- REQUIREMENT:
Starting from the line with "The image size is (1084, 1001).", transcribe each line to the end of the records below. Copy them exactly and write nothing else.

- STUDY MATERIAL:
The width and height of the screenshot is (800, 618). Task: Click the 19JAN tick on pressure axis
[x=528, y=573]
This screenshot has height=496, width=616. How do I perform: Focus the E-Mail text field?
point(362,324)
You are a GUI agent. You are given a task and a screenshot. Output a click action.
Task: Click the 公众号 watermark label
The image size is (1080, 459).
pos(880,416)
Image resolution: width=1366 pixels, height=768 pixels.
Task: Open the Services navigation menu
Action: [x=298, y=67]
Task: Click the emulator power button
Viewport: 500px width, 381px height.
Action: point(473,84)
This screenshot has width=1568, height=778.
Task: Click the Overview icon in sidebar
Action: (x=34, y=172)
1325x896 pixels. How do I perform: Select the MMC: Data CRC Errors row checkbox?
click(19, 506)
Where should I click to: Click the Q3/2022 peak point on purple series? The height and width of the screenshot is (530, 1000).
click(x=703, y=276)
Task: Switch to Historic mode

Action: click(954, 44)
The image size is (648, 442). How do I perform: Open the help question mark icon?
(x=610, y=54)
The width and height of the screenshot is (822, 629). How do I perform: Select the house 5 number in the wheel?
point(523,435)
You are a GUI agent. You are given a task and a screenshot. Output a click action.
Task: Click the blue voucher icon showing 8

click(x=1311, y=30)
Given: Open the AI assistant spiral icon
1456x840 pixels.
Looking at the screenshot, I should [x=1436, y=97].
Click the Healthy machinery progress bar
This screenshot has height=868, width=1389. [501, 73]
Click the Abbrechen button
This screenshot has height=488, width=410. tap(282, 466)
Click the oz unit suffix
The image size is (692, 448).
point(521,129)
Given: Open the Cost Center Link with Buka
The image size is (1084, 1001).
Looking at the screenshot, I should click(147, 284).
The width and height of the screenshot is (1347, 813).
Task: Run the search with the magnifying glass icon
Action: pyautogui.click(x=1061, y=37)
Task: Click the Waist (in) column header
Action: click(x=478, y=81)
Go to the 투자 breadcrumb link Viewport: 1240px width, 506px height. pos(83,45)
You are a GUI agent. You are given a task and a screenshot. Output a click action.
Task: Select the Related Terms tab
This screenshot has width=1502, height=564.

- ANSWER TO THIS EXERCISE:
The image size is (1084, 1001).
Looking at the screenshot, I should click(147, 284).
The width and height of the screenshot is (1347, 813).
Task: Run the search with the magnifying glass icon
Action: pyautogui.click(x=1061, y=37)
Task: Click the Waist (in) column header
Action: click(x=478, y=81)
Go to the 투자 breadcrumb link Viewport: 1240px width, 506px height. pos(83,45)
You are a GUI agent. You are given a task and a screenshot. Output a click action.
Task: Select the Related Terms tab
This screenshot has width=1502, height=564.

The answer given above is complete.